3. Documentation Updates
- ✅ Add model to supported models table in
docs/models/supported_models.md - ✅ If supporting acceleration features (e.g., sequence parallelism, CFG parallel), update acceleration feature tables in:
docs/user_guide/diffusion_acceleration.mddocs/user_guide/diffusion/parallelism_acceleration.md
Model Recipe¶
After implementing and testing your model, please add a model recipe to the vllm-project/recipes repository. This helps other users understand how to use your model with vLLM-Omni.
What to Include
Your recipe should include:
- Model Overview: Brief description of the model and its capabilities
- Installation Instructions: Step-by-step setup instructions including:
- Installing vllm-omni and dependencies
- Installing any additional required packages (e.g., xformers, diffusers)

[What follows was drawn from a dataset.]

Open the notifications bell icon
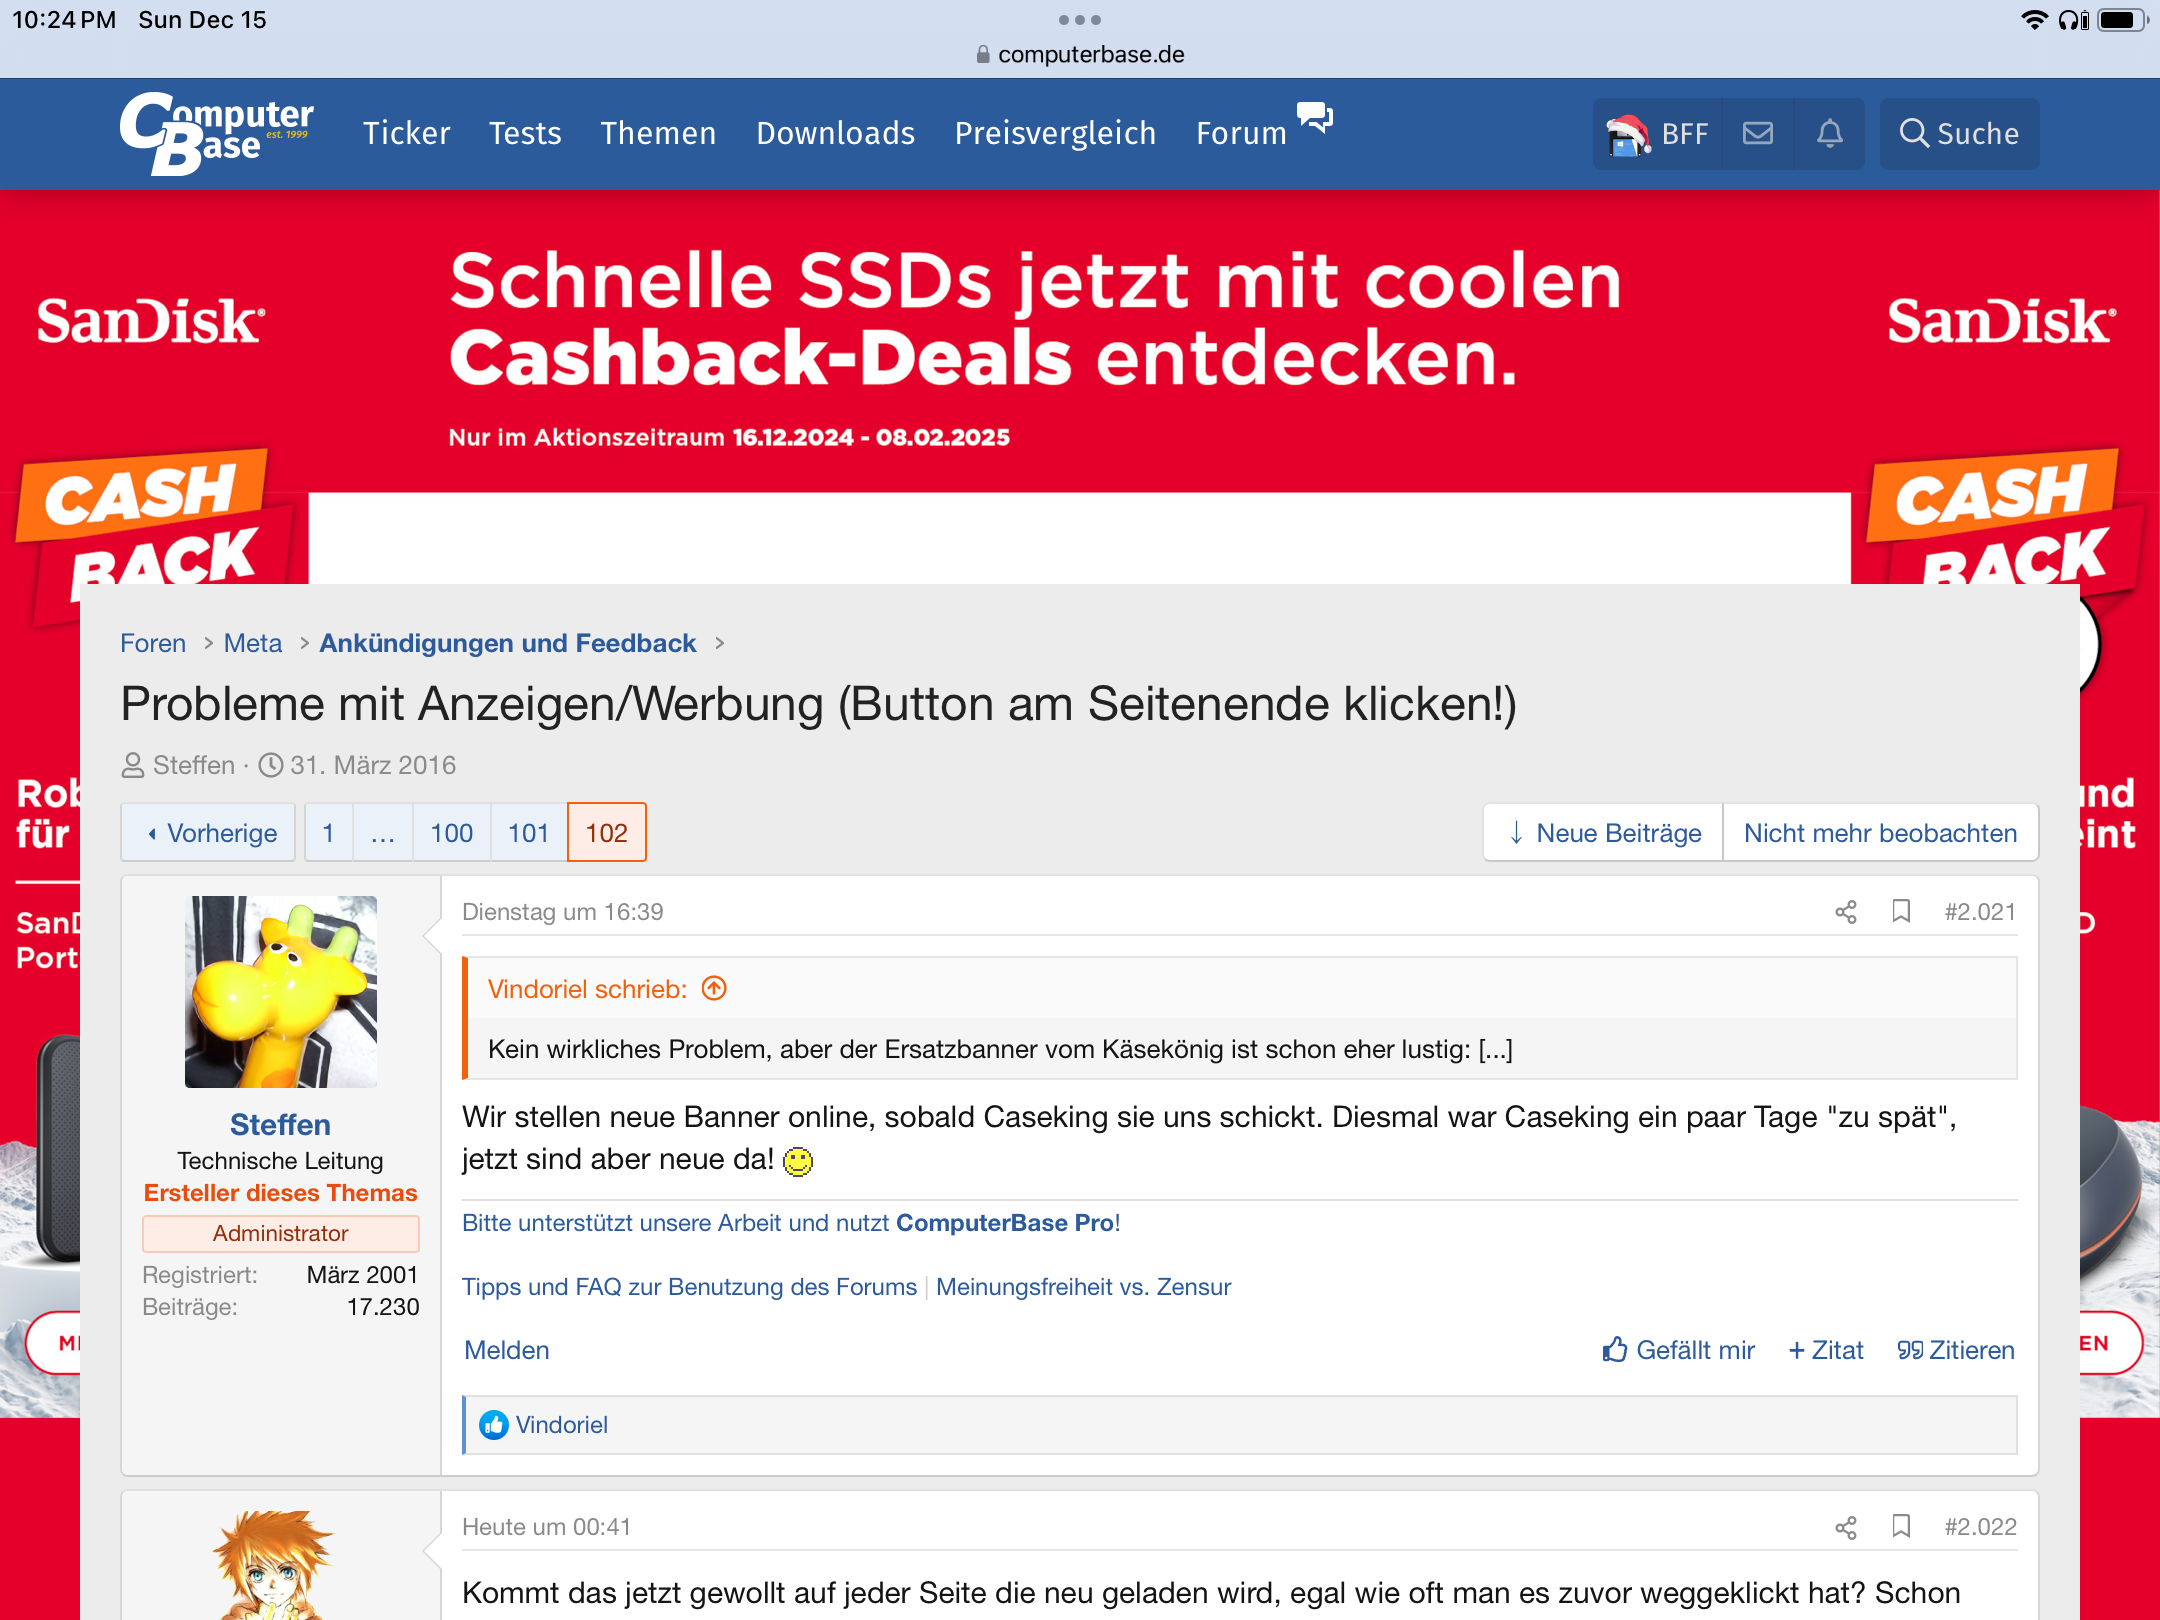Screen dimensions: 2160x1620 pyautogui.click(x=1829, y=133)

- Any version requirements
- Usage Examples: Command-line examples demonstrating how to run the model
- Configuration Details: Important configuration parameters and their meanings
Example
For reference, see the LongCat recipe example which demonstrates the expected format and structure.
Recipe Location
Create your recipe file in the appropriate directory structure: - For organization-specific models: OrganizationName/ModelName.md - For general models: ModelName.md
The recipe should be a Markdown file that provides clear, reproducible instructions for users to get started with your model.
Reference Implementations¶
Study these complete examples:
| Model | Architecture | Key Features | Files |
|---|---|---|---|
| Qwen-Image | Dual-stream transformer | CFG-Parallel, SP, TP, Cache | vllm_omni/diffusion/models/qwen_image/ |
| Wan2.2 | Video transformer | Dual transformers, SP, CFG-Parallel | vllm_omni/diffusion/models/wan2_2/ |
Summary¶
Adding a diffusion model to vLLM-Omni involves:
- ✅ Adapt transformer - Replace attention, remove mixins, add config support
- ✅ Adapt pipeline - Change interface, add request handling, extract processing
- ✅ Register model - Add entries to
registry.py - ✅ Add examples - Provide runnable scripts
- ✅ Test thoroughly - Verify correctness and performance
- ✅ Add advanced features - Enable parallelism and acceleration (optional)
- ✅ Submit PR - Include verification results and documentation
Need help? Check reference implementations or ask in slack.vllm.ai or vLLM user forum at discuss.vllm.ai.